REQUIRED TASK 1
In the speech on science and technology at the board table, what share of US economic growth between 1995 and 1998 came from the IT sector?
REQUIRED TASK 2
Put this sentence from the speech on science and technology at the board table into Spanish: "People do not have the shelf life of rocks or farming land."

Ghosts in the corporate machine:

Science and technology at the board table.

Dr Terry Cutler

National Press Club, Canberra

2 August 2000


The other day I was reading a book - ironically it was The Good Citizen - and came across a wonderful sentence: To be part of the democratic tradition is to be a prisoner of hope. I suspect that Australia's scientists, technologists, and innovators can relate to that expression: prisoners of hope.

If Australia is to have any future in the new global economy of this 21st century then we will have to liberate our talent and our ideas, and establish this country as an innovative, entrepreneurial, technology hot spot.

There are two key warning messages for Australia as it enters the 21st century; two key facts of life.

Survival Message One:

Science means business.

Technology based firms, technology enabled firms, are the firms that are driving business growth everywhere around the world. For example, in the US between 1995 and 1998 the IT sector - despite contributing only 8% of GDP - accounted for 35% of the nation's economic growth.[1]

Survival Message Two

Businesses that do not tap into science and technology-based innovation probably won't stay in business.

When we look around corporate Australia, scientists and technologists, using these labels in their broadest sense, are merely ghosts at boardroom tables. They are not there.

They are hiding out in universities and research institutes, and as a country we are not funding enough of these centres for ideas generation.

What they are not doing in these places is commercialising their ideas, putting them to work.

A recent and important survey by the Australian Research Council and CSIRO shows that Australia is falling further and further behind in its share of the world's patented ideas.[2]

As a consequence, Australia is in real danger of simply stockpiling, sitting on its intellectual capital and knowledge.

This rich mine of ideas and potential innovations could be quarried to build globally significant businesses and to transform the competitiveness of our existing industries. It is worth remembering that unused ideas wither. Therefore we also need to keep reinvesting in this stock of intellectual capital. People do not have the shelf life of rocks or farming land.

But there is evidence that we continue to under-invest in human capital, our knowledge stock for technology intensive industry [3]and innovation.

This question of the role of science, technology and innovation is crucially important just now because Australia is at a crossroad.

We are in the middle of a turning point between an old world economy and the new global information economy being created by the digital revolution.

This new economy is technology based and technology enabled.

Skilled people and clever ideas are now key national resources. Human resources and intellectual capital are what create the new firms, the new jobs, and new exports. If we know that science and technology drives innovation, and hence economic prosperity, then why aren’t scientists and technologists at centre stage?

I suspect the reason that scientists are not centre stage is simply because we have got our priorities wrong, because we have fallen into bad corporate habits and corporate shortsightedness, and because we believe we can continue to coast along on the strength of our traditional commodity businesses.

We always need to remember that Australia is a rapidly shrinking 2% of the global marketplace, with an increasingly adverse balance of trade. The only way to reverse the slide is to build the new companies and industries of the future, and to renovate our existing industries to outperform the global competition.

INFORMATION SUPPLIED
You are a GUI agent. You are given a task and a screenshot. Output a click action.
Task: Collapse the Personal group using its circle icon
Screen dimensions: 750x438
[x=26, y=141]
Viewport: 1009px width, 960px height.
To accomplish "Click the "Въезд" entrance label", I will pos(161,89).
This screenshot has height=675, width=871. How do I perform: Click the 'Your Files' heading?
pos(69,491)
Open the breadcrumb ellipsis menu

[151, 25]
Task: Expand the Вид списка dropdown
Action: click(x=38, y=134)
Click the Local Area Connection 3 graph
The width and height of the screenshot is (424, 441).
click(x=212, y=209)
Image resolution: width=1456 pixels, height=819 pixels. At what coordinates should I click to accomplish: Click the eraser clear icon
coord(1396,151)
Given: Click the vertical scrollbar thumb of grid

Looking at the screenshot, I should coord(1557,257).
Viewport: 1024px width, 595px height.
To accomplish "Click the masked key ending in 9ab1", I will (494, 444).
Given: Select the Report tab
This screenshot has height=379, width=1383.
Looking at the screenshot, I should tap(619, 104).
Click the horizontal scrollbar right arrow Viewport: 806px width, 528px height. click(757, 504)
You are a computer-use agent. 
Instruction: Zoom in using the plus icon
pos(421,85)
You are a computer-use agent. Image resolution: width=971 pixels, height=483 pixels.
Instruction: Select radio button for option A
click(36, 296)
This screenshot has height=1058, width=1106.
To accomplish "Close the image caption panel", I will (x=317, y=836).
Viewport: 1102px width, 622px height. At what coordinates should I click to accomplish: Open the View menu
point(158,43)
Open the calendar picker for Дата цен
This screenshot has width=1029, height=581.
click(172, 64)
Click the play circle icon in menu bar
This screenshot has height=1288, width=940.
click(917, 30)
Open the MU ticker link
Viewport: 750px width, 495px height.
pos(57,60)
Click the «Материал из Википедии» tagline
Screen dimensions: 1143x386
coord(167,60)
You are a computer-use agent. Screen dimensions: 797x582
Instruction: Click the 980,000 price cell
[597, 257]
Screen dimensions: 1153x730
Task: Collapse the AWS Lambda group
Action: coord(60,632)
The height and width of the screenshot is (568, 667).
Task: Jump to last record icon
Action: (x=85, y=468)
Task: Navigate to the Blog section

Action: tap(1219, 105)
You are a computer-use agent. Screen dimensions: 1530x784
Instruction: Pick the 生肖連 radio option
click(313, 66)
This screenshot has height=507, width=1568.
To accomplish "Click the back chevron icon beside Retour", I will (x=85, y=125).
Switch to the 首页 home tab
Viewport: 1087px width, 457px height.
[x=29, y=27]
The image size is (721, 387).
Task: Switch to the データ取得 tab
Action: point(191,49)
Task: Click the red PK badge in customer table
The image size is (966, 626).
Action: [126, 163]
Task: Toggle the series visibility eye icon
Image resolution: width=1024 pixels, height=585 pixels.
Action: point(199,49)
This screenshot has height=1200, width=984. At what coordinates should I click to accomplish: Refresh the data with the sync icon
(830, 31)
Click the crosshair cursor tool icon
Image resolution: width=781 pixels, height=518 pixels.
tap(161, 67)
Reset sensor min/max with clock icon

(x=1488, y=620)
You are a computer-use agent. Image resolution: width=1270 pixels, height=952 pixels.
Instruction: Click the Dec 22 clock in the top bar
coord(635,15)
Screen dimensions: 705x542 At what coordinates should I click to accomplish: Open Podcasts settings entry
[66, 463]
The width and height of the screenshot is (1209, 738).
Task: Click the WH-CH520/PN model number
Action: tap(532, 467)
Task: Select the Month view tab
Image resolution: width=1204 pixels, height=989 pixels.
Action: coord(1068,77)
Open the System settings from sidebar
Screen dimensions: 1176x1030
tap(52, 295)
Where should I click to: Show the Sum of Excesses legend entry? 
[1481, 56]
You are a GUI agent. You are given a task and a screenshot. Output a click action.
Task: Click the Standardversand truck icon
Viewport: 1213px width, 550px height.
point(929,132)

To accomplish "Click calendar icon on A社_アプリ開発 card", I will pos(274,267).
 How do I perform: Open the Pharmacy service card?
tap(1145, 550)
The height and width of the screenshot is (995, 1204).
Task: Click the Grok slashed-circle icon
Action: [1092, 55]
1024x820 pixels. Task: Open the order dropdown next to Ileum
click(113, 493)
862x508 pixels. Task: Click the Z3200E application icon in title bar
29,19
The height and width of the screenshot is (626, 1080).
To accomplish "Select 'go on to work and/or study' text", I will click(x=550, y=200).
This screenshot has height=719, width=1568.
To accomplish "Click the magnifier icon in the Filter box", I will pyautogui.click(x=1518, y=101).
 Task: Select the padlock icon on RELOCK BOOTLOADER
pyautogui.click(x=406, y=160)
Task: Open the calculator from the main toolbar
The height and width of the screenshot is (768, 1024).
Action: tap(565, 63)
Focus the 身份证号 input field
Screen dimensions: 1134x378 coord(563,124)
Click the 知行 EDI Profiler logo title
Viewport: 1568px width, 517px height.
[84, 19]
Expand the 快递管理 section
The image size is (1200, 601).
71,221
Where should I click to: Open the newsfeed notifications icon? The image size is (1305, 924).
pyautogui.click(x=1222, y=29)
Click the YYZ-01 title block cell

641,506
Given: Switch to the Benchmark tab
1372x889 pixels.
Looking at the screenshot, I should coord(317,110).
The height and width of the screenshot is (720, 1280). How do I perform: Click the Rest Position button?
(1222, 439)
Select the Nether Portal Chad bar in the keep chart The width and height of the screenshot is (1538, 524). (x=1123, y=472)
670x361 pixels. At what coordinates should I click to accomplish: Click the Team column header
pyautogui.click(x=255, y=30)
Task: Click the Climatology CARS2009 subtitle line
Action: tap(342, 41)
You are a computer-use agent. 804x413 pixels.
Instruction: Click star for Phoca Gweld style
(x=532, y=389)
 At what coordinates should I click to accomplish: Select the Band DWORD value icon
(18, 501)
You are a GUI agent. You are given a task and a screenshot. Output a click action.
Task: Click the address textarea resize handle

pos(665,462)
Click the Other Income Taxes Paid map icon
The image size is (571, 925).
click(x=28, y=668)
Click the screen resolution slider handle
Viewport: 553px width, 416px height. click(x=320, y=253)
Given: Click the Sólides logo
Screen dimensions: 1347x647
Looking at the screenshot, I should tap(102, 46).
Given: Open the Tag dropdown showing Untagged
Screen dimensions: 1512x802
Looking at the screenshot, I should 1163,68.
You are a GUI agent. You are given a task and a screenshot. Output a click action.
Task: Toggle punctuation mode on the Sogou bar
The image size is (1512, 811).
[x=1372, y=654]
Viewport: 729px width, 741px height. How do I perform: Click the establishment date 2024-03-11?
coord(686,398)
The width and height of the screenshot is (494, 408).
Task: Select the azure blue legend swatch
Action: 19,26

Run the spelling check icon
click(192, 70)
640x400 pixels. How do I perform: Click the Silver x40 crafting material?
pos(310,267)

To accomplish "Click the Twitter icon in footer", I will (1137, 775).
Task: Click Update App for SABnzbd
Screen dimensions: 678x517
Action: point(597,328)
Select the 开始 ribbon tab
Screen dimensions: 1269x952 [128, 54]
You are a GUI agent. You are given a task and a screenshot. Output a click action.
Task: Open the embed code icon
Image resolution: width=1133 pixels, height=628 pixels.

FULL RESPONSE 1
35%

FULL RESPONSE 2
Las personas no tienen la vida útil de las rocas ni de las tierras de cultivo.